Inschriftenkatalog: Stadt Halberstadt

Katalogartikel in chronologischer Reihenfolge.

DI 86: Halberstadt (Stadt) (2014)

Nr. 305 Liebfrauen 1. H. 17. Jh.

Beschreibung

Kreuzigungsrelief; an der Nordwand des Kreuzgangs, im vierten Joch von Osten aufgestellt; Sandstein, hell; leicht verwittert, der Kopf des Gekreuzigten vergangen, Rand bestoßen, Abplatzungen, Schriftverlust; in einem profilierten Rundbogen, in den Zwickeln geflügelte Engelsköpfe, steht das Kreuz auf einem durch Knochen und Schädelüberreste gekennzeichneten Kalvarienberg, zu beiden Zeilen des Kreuzesstammes zeilenweise erhaben das Bibelwort (A), über den Kreuzesarmen die fragmentarische Jahreszahl (B).

Maße: H. 100,5 cm, B. 73 cm, T. 22,2 cm, Bu. 3,3 cm.

Schriftart(en): Kapitalis.

  1. A

    F[VR]WA[R] / ER TRVG / VNSER · KRA[N]/KHETa) · VND / LVD AVFF / SIC[H]b) [V]NSERc) [SC]H(M)ERTZE(N) WIR / ABER HIELTEN / IN FVRd) · DE(N) · DER / [G]EP[L]AGTe) · / VND VO(N) GOTT / [GESC]HLA[GEN]f) / [VND G]EM//ARTERTf) · WER[E] ABEBg) · ER · IST · V[MB]h) / VNSER · MISSET/[H]AT · WILLEN / [VE]RWV(N)DET / VND VMB · V(N)S[ER] / [S]V(N)DE · WILLE(N)i) / [- - -]1) ([- - -]

  2. B

    [..]//[.]8

Kommentar

Schaft-, Balken- und Bogenenden sind verbreitert.

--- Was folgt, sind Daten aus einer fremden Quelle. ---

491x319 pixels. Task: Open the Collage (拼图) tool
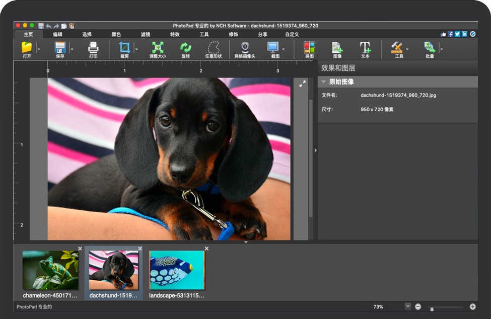click(x=309, y=47)
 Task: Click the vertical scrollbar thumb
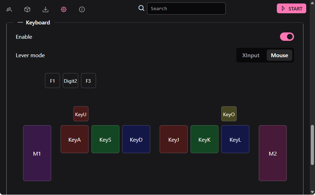tap(312, 145)

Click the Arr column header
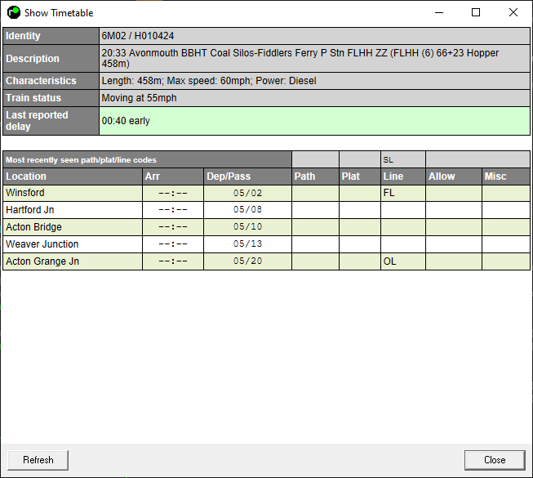click(x=172, y=176)

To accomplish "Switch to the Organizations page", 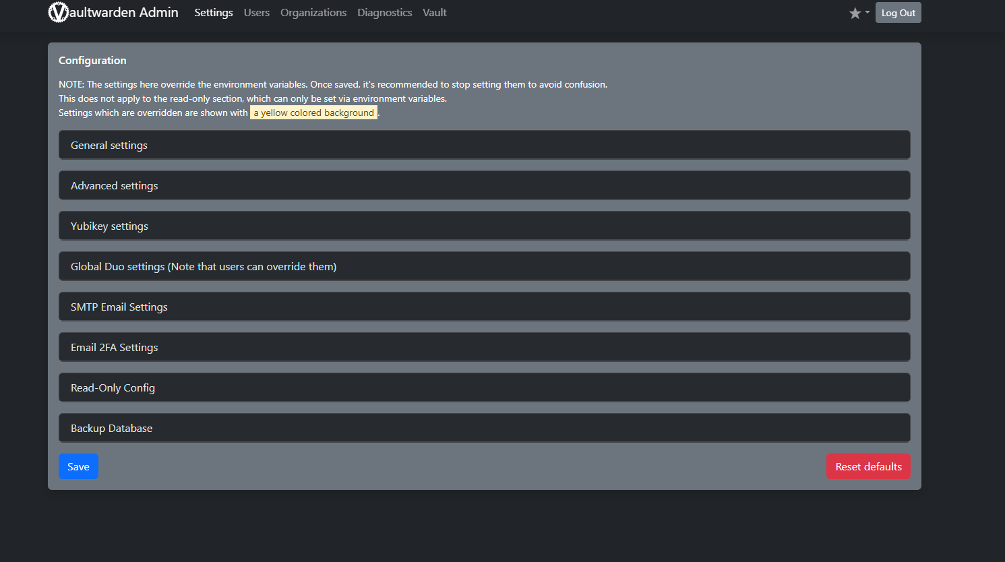I will coord(313,13).
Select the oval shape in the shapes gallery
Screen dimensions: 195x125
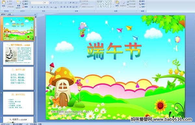tap(111, 2)
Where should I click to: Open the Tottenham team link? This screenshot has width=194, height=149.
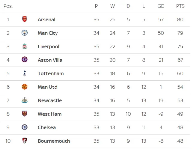(51, 73)

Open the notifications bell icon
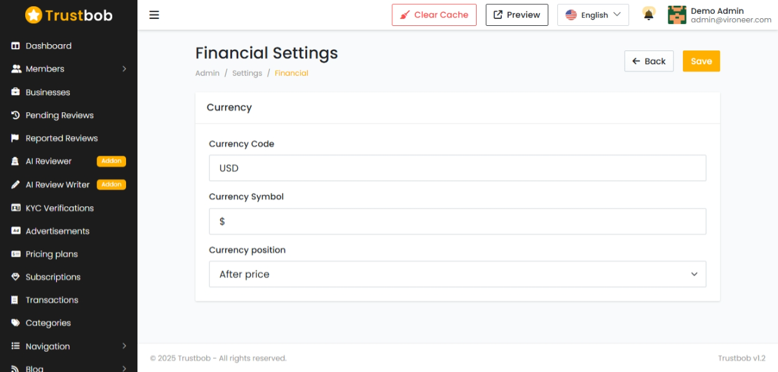pos(648,14)
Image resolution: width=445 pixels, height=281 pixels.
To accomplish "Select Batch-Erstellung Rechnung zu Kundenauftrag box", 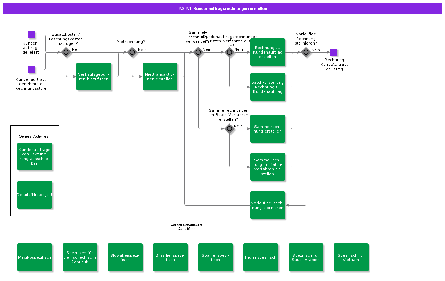I will pyautogui.click(x=268, y=87).
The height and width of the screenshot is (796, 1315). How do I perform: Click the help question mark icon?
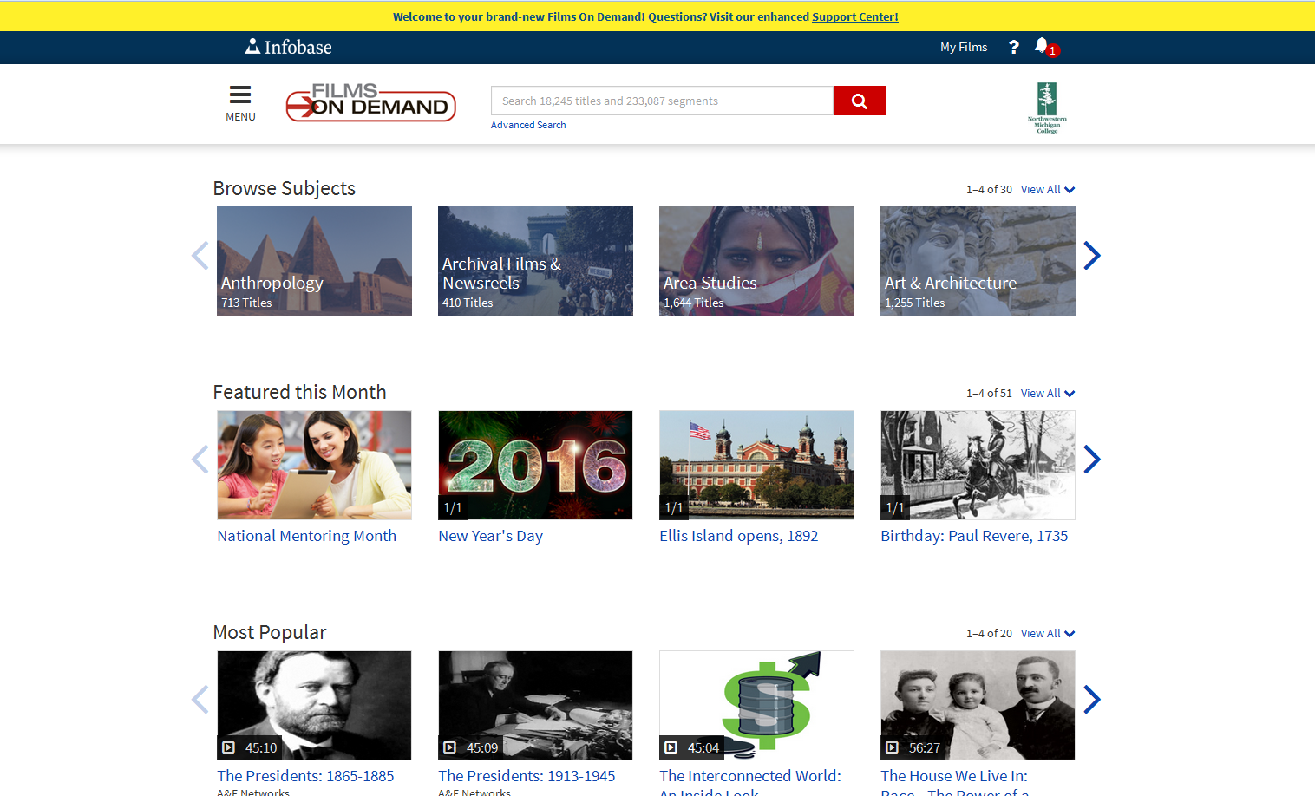[x=1013, y=47]
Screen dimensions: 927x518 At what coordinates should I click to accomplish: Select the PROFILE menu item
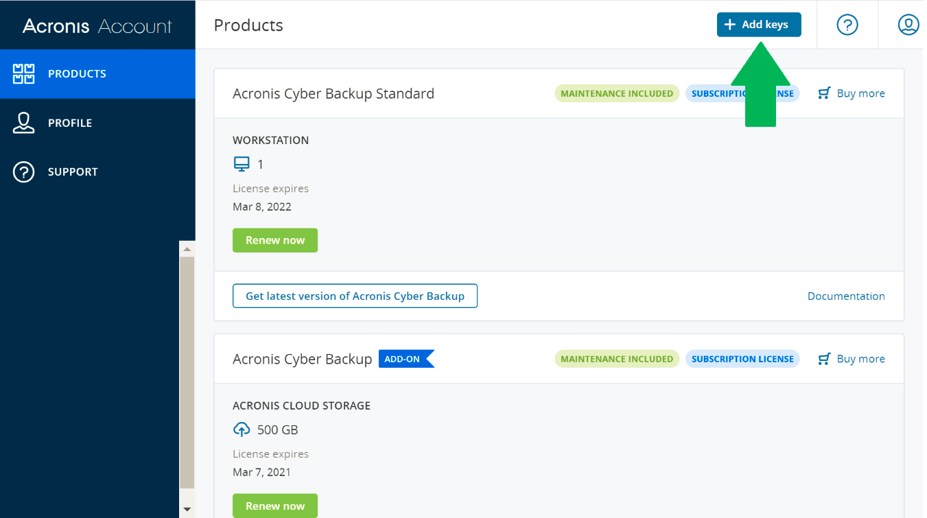click(70, 123)
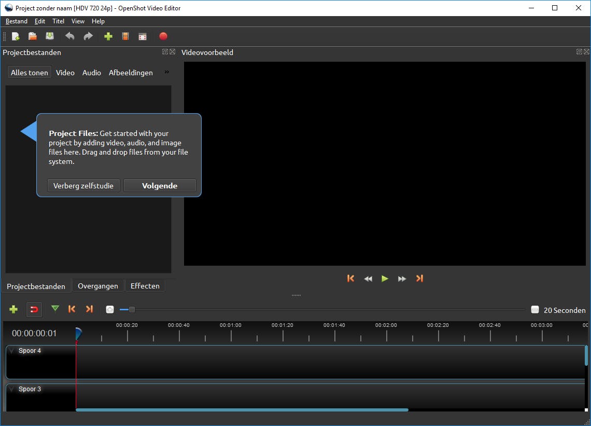Toggle the magnet snapping button

click(x=34, y=309)

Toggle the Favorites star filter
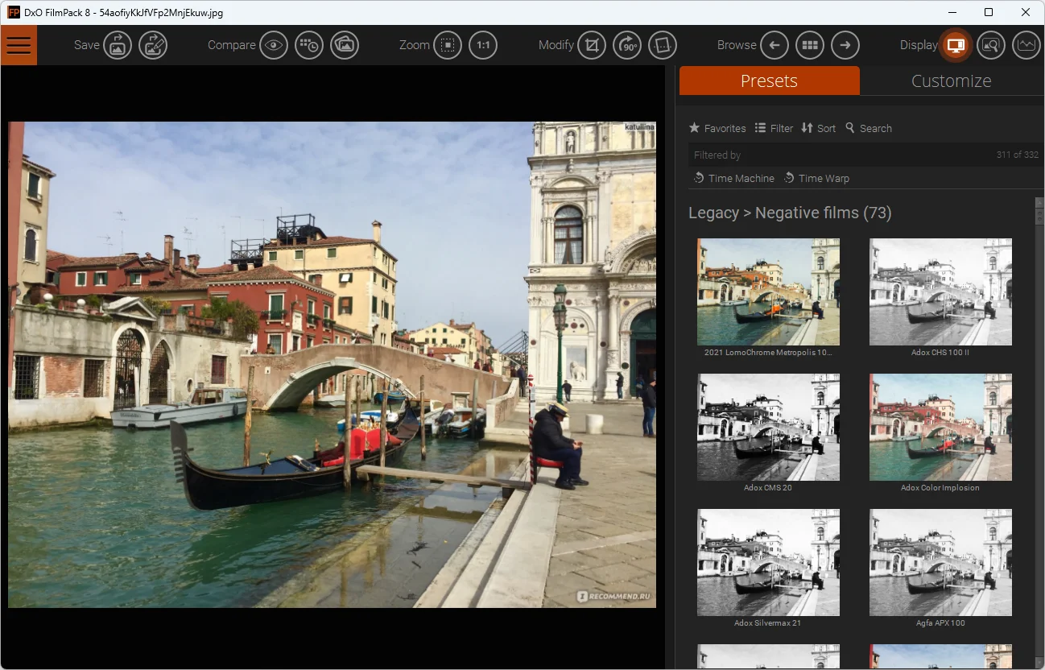[x=717, y=128]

Serifen als Abschluß sind selten, z. B am oberen Bogenende des G, sonst enden die Buchstabenteile stumpf. Die Cauda des G ist auf den unteren Bogenabschluß aufgesetzt. E weist einen verkürzten Mittelbalken auf. Die obere Schräghaste des K ist etwas kürzer als die untere. Die linke Haste des M ist leicht schräggestellt, der Mittelteil verkürzt. N ist ausschließlich retrograd. Die Cauda des R verläuft geschwungen.

Nach der Schrift zu urteilen, ist das Relief – vermutlich als Teil eines Grabsteins oder Epitaphs – in der ersten Hälfte des 17. Jahrhunderts entstanden. Der Text ist eindeutig an demjenigen der Lutherbibel orientiert.2) Sollte das Relief aus der Liebfrauenkirche stammen, könnte das als weiterer Hinweis auf die Zeitstellung gelten, da die Kirche im Jahr 1604 reformiert wurde bzw. damals die erste protestantische Predigt gehalten wurde.3)

Textkritischer Apparat

  1. KRANKHET] Der fünfte Buchstabe beschädigt.
  2. SICH] Der dritte Buchstabe beschädigt.
  3. VNSER] Der zweite Buchstabe beschädigt.
  4. FVR] Der erste Buchstabe beschädigt.
  5. GEPLAGT] Lesung unsicher. In der Lutherbibel lautet diese Stelle: GEPLAGT.
  6. GESCHLAGEN–GEMARTERT] Ergänzungen nach dem Bibeltext.
  7. ABEB] Sic! Statt ABER. Auch die Lesung ABETZ wäre möglich, ist jedoch unwahrscheinlicher.
  8. VMB] Ergänzt nach der Lutherbibel.
  9. WILLEN] Das folgende Wort lautet in der Lutherbibel ZVSCHLAGEN.

Anmerkungen

  1. Jes 53,4.
  2. Luther Heilige Schrifft Deudsch Bd. 2, S. 1249, LIII.
  3. Elis 1871, S. 410 Anm. 9.

Zitierhinweis:
DI 86, Halberstadt (Stadt), Nr. 305 (Hans Fuhrmann), in: www.inschriften.net, urn:nbn:de:0238-di086l005k0030508.